Before ApEn calculation, previous time series analysis using autocorrelation coefficients (data not shown) indicated that the sap flow series were markedly nonstationary. Therefore, ApEn was applied to the first-differenced time series. This transformation, which is a standard statistical method to stationarize time series and it is applicable to a very broad class of models (Chatfield 1989, Williams 1997), was suitable in order to remove the nonstationary factors, according to the correlogram performed after series transformation (data not shown).

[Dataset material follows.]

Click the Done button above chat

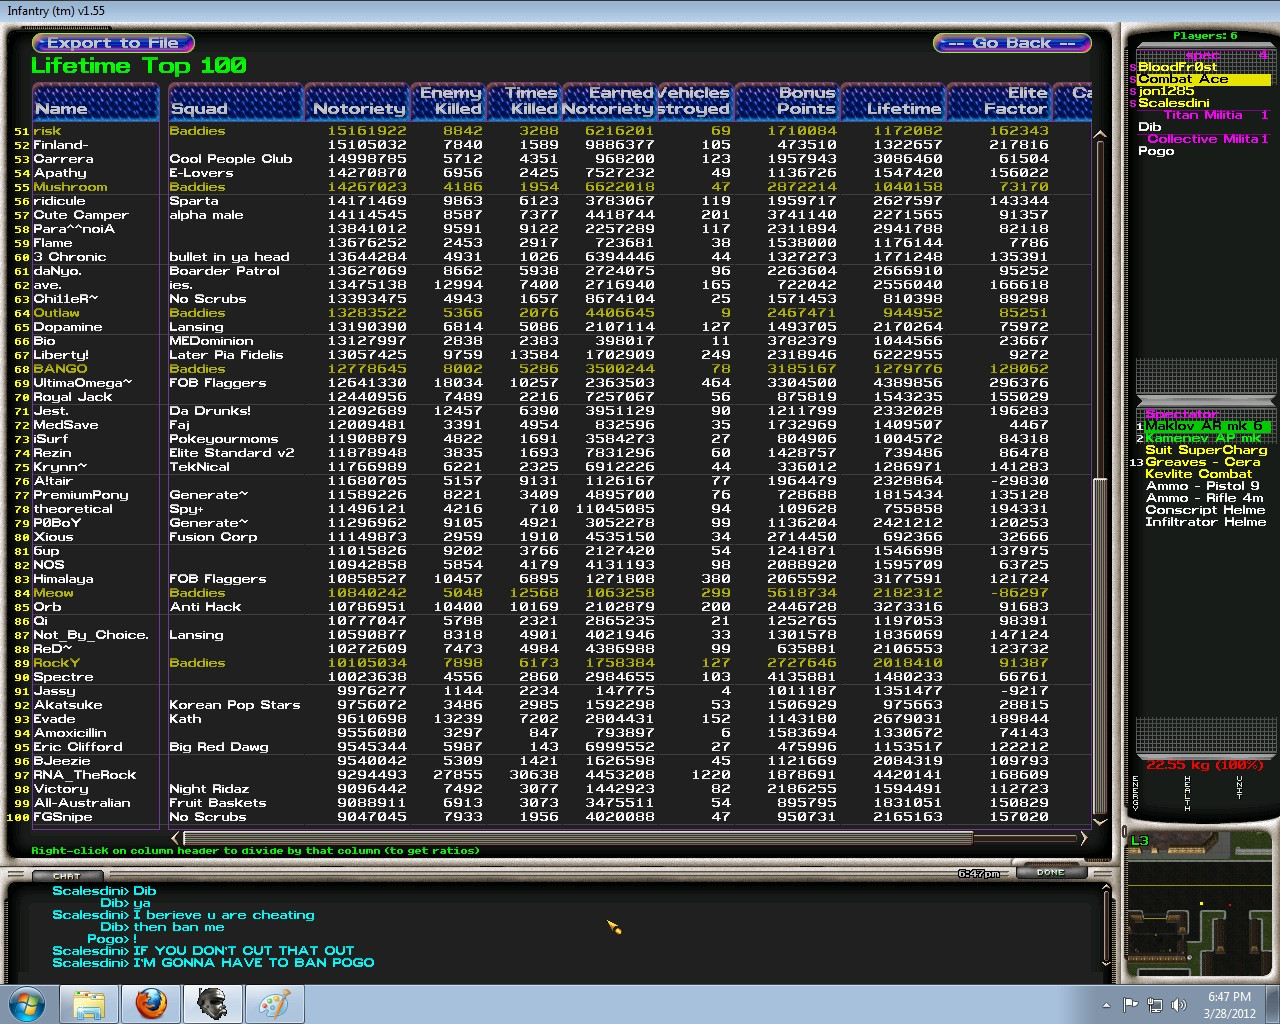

Spectral density analyses by Fast Fourier Transform were also performed in order to evaluate possible oscillatory behavior in the sap flow dynamics as observed by Rose et al. (1994) in other plant species.
RESULTS AND DISCUSSION
Sap flow differences developed during stress period were observed mainly in G. ulmifolia (Figure 1b and c). Under water deficit, daily integrated sap flow decreased 45% in G. ulmifolia, whereas C. legalis maintained their sap flow levels stable. After the recovery period, however, both species showed similar sap flow reductions (-29%) in relation to control condition. These sap flow reductions could be partially explained by the milder environment during the measurements in the recovery condition (Figure 1a), demanding lower plant water loss.

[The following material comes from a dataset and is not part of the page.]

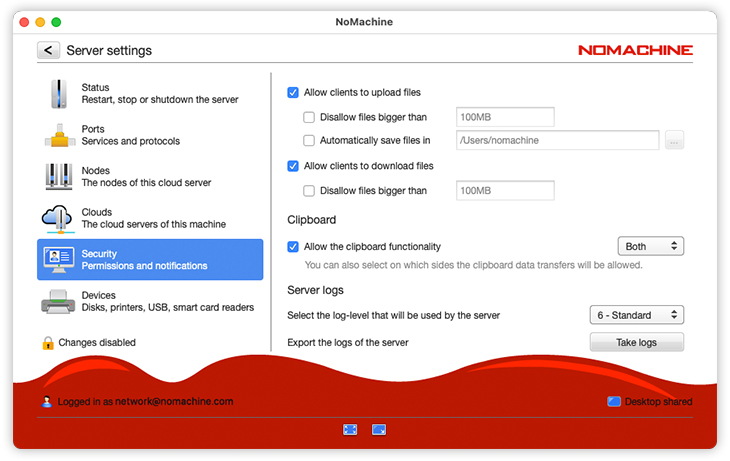Click the Desktop shared icon

click(614, 402)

Stomatal closure and consequent transpiration decrease are ubiquitous plant responses to water deficit in order to avoid excessive water loss (Nobel 1999). Thus, the presented results suggested that C. legalis was not affected by the drought treatment as G. ulmifolia was.
According to the spectral analyses, no single periodic behavior was observed in both species under any tested environmental condition (Figure 2). These analyses indicate that the signals were composed by more than one dominant frequency, mainly under water deficit, although different behaviors can be observed.
Water deficit tended to increase the complexity of the sap flow time series in both species, as indicated by ApEn values (Figure 2), although no significant (p > 0.05) differences have been observed. This complexity increase tendency was also observed in the stomatal conductance dynamics of Beta vulgaris and Helianthus annus under water deficit (Souza et al. 2004). Unpublished data from Souza et al. seems to support a hypothesis that environmental perturbations tend to increase the temporal complexity of physiological processes. According to Van Voris et al. (1980) and Souza and Oliveira (2003), complexity and stability are positively correlated. Thus, the complexity increase in the sap flow dynamics could be an adaptive response in order to hold stable the transpiration process. ApEn values tended to decrease after re-hydration, mainly in G. ulmifolia. In this species, the sap flow dynamics at recovery condition showed, significantly (p < 0.05), more regularity than at control condition. The changes in ApEn values can be visually verified in the graphs of spectral analyses (Figure 2).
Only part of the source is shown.